Dalla carta al web, e ritorno
Anche riviste già affermate in tutto il mondo, come la “New York Review of Books”, o “The New Criterion” o “The American Poetry Review”, hanno iniziato l’attività su Internet creando siti web ove è possibile consultare i numeri arretrati, gli archivi, le novità, etc. Esiste pure una tendenza opposta: alcune riviste, nate “elettroniche”, hanno anche pubblicato raccolte cartacee o sono passate alla pubblicazione a stampa, come “Me three” [www.methree.net], rivista elettronica che dal 2005 è approdata al mondo cartaceo con una forma ben differente da quella “in rete” – grafica più curata, pubblicazione di una selezione dei migliori articoli – creando così quasi un pendant della rivista tradizionale. Tuttavia, il caso di “Me three” è un po’ un’eccezione: molte altre riviste “elettroniche” preferiscono continuare a pubblicare unicamente sul Web, per ragioni di flessibilità e di costi. È il caso della “Richmond Review” [www.richmondreview.co.uk], che vanta il primato di prima rivista del Regno Unito pubblicata solo elettronicamente. “The Alsop Review” [www.alsopreview.com] mira invece a pubblicare, quantomeno negli intenti, il “meglio della scrittura nel Web”. Anche la già citata “McSweeney’s” è presente nel Web con forme e modi completamente differenti da quelli della stampa: mentre il sito [www.mcsweeneys.net] è un semplice contenitore, un archivio dove conservare tutto ciò che viene pubblicato e nel quale è possibile navigare per saperne di più della rivista, ogni numero stampato è un pezzo unico, una sorta di “libro d’arte”. Stampata in Islanda, a Reykjavik, “McSweeney’s” è diffusa in volumi di gran pregio, con particolarità quali cd o dvd allegati o confezioni esclusive.

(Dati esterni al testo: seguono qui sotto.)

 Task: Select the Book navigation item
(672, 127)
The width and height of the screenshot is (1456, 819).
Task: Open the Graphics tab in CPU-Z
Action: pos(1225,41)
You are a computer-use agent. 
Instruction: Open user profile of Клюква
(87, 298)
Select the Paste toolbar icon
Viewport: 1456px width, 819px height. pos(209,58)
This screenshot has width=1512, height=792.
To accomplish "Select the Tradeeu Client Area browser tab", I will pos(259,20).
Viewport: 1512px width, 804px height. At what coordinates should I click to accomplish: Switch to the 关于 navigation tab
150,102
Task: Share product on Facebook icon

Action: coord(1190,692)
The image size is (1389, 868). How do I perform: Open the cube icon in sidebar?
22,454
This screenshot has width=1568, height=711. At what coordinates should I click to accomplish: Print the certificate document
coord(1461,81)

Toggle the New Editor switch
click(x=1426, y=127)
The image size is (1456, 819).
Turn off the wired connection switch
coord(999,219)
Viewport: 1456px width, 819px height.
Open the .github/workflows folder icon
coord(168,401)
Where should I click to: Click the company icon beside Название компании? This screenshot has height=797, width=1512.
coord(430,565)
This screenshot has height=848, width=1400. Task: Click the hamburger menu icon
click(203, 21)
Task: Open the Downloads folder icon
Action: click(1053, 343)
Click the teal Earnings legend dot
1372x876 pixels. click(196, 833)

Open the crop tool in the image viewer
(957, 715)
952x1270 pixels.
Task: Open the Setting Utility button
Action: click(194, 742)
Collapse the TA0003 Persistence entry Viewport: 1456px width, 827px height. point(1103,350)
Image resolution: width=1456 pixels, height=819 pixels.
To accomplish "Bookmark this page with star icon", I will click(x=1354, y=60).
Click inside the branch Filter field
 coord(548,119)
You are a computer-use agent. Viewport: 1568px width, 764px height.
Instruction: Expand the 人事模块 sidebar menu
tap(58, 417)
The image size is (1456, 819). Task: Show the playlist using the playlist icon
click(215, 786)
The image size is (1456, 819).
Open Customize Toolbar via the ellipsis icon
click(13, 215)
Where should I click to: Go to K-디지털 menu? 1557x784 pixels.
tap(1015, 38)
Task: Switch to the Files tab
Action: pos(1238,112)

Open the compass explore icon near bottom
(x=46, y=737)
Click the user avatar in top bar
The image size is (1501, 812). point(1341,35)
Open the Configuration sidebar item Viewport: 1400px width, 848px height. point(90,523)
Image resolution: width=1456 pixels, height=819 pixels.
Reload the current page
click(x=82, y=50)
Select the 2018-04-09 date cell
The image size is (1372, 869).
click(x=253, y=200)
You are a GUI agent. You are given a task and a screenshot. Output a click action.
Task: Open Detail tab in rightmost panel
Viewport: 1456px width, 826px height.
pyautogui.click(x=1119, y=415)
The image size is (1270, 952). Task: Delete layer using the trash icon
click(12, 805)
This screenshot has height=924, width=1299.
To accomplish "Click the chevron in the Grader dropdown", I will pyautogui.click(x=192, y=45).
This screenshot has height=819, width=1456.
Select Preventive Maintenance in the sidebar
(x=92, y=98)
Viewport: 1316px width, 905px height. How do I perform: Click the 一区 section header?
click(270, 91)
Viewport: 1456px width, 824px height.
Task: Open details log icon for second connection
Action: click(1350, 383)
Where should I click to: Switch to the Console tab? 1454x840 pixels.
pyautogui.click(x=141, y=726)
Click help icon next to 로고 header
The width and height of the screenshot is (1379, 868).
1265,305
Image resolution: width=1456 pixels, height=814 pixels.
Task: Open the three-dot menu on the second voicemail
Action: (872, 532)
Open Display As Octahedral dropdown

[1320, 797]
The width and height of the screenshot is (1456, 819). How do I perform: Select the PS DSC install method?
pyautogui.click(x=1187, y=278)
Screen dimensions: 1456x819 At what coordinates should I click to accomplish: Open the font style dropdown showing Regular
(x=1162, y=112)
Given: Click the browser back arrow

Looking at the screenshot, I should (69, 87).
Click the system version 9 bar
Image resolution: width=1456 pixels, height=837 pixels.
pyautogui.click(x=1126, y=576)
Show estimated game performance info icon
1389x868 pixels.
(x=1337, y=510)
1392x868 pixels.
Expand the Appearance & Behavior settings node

Fondazioni, premi, nuovi talenti
Alcune riviste hanno creato vere e proprie fondazioni, che mirano a promuovere (e difendere) l’arte e la letteratura. Un esempio è la “Paris Review” Foundation, che – in base alle dichiarazioni dei propri esponenti – “mira a portare la letteratura nel mondo in modo più concreto, come qualcosa che deve essere esperito, celebrato e goduto dalla gente di ogni parte del mondo” e il cui scopo è “ispirare, promuovere e celebrare l’eccellenza nell’arte letteraria”. Altre riviste organizzano premi letterari: è il caso della stessa “Paris Review” (quattro premi letterari annuali) ma anche di “Zoetrope: All-story”, magazine nato da un’idea di Francis Ford Coppola (di cui “Mondadori” ha pubblicato in Italia una raccolta di best stories), della “Alsop Review”, della “Boston Book Review”, etc. Mentre “McSweeney’s”, con i suoi laboratori 826, essa ha creato degli spazi dove giovani dai 6 ai 18 anni vengono aiutati, da tutor volontari, a migliorare le proprie capacità e il proprio stile di scrittura.
Gli stranieri
Le riviste pubblicate negli USA non si limitano ad ospitare testi di autori nazionali. Sempre in tema di esempi nobili, la “Literary Review” pubblica autori da più di dieci nazionalità diverse (fra cui Iran, Portogallo, Filippine, Galles e Olanda), e sulle pagine di “The Drunken Boat” troviamo poesie dall’Equador, Canada, Germania, Australia, Inghilterra, Cile e Nepal (oltre che, ovviamente, dagli Stati Uniti).